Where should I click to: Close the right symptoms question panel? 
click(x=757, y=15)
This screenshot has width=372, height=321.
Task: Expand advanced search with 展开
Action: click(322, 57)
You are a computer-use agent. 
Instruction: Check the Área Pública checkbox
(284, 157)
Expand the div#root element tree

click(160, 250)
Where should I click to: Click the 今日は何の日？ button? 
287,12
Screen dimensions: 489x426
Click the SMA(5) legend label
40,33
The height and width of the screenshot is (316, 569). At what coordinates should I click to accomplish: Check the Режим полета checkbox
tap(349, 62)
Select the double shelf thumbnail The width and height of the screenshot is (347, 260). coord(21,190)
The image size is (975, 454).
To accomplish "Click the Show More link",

---

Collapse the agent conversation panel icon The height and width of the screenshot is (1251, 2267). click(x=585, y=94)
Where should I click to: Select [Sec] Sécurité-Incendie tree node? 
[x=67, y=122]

==

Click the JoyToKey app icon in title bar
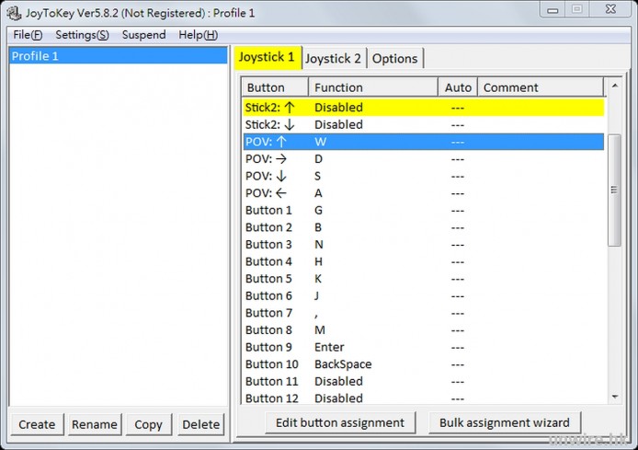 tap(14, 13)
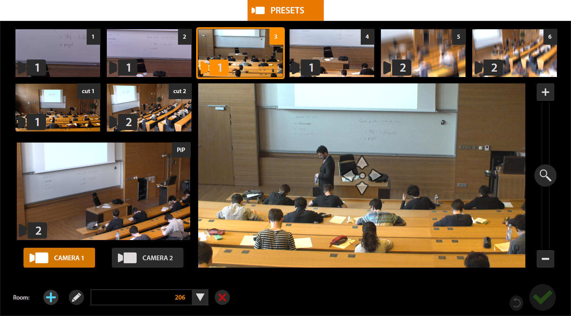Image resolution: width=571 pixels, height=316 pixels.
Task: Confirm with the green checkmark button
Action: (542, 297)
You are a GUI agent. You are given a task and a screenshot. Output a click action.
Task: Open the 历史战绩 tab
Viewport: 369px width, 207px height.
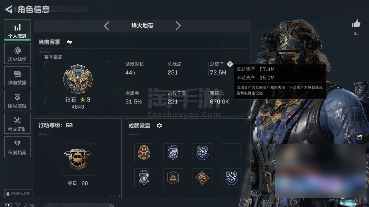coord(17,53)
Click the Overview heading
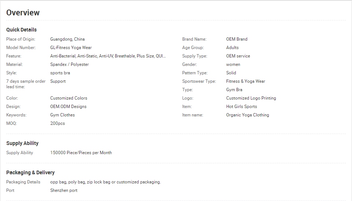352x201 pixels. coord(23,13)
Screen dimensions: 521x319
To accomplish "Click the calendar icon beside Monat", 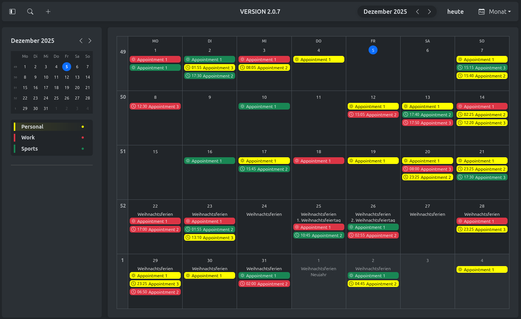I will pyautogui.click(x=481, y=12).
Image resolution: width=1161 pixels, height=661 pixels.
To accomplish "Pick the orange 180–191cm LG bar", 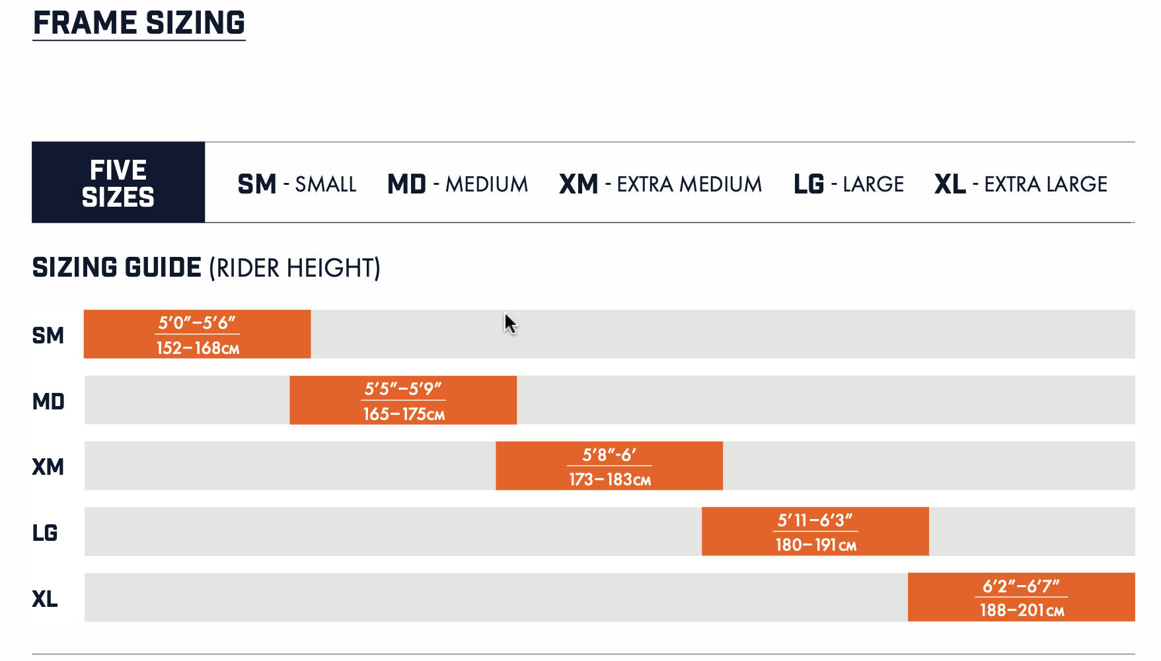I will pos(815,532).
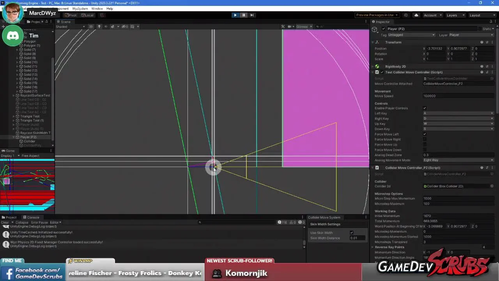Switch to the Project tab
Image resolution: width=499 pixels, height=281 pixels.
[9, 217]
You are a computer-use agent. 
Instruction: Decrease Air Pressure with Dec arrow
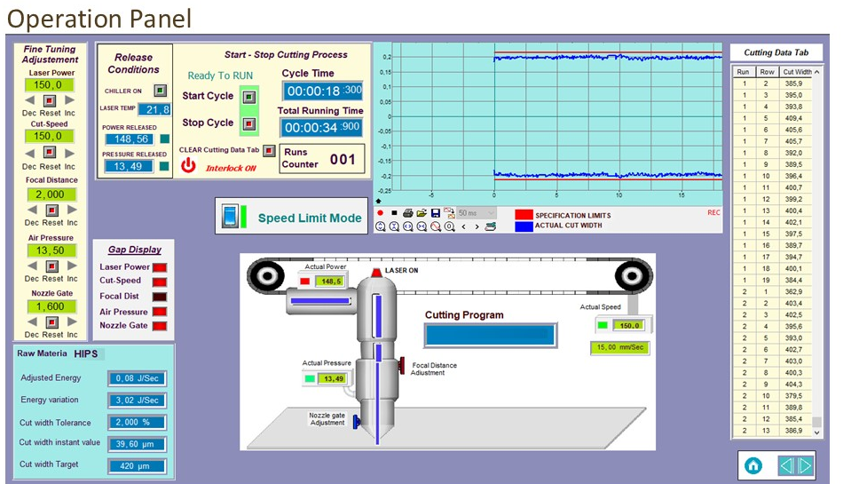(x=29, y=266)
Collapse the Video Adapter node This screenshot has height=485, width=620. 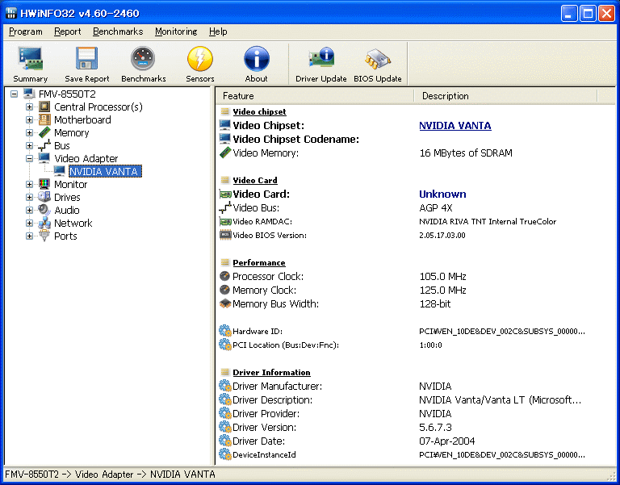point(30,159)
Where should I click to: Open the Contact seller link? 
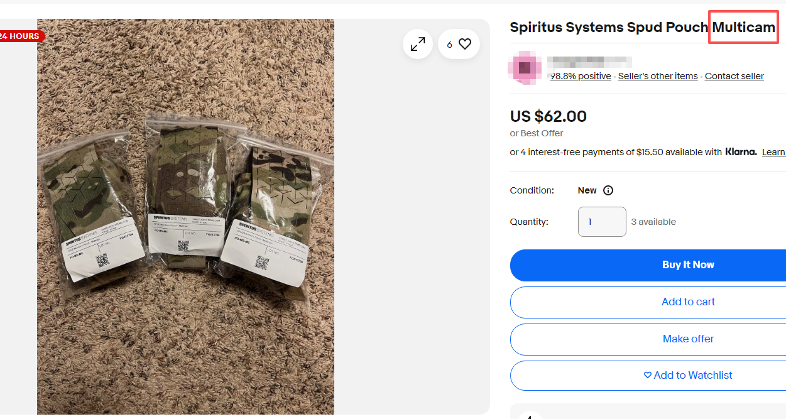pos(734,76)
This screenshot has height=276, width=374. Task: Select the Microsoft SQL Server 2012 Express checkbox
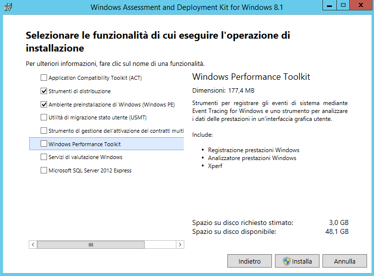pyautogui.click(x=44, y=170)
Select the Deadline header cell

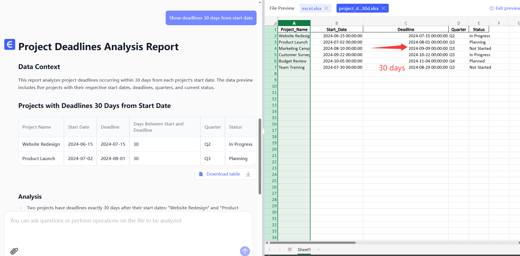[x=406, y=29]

Your task → From the material above, set down exactly the lines starting at the one with "The height and width of the screenshot is (316, 569)." and ending at the one with "the Show More", end lines included.

Response for this exercise →
The height and width of the screenshot is (316, 569). At what coordinates should I click to accomplish: Check the Режим полета checkbox
tap(349, 62)
Select the double shelf thumbnail The width and height of the screenshot is (347, 260). coord(21,190)
The image size is (975, 454).
To accomplish "Click the Show More link",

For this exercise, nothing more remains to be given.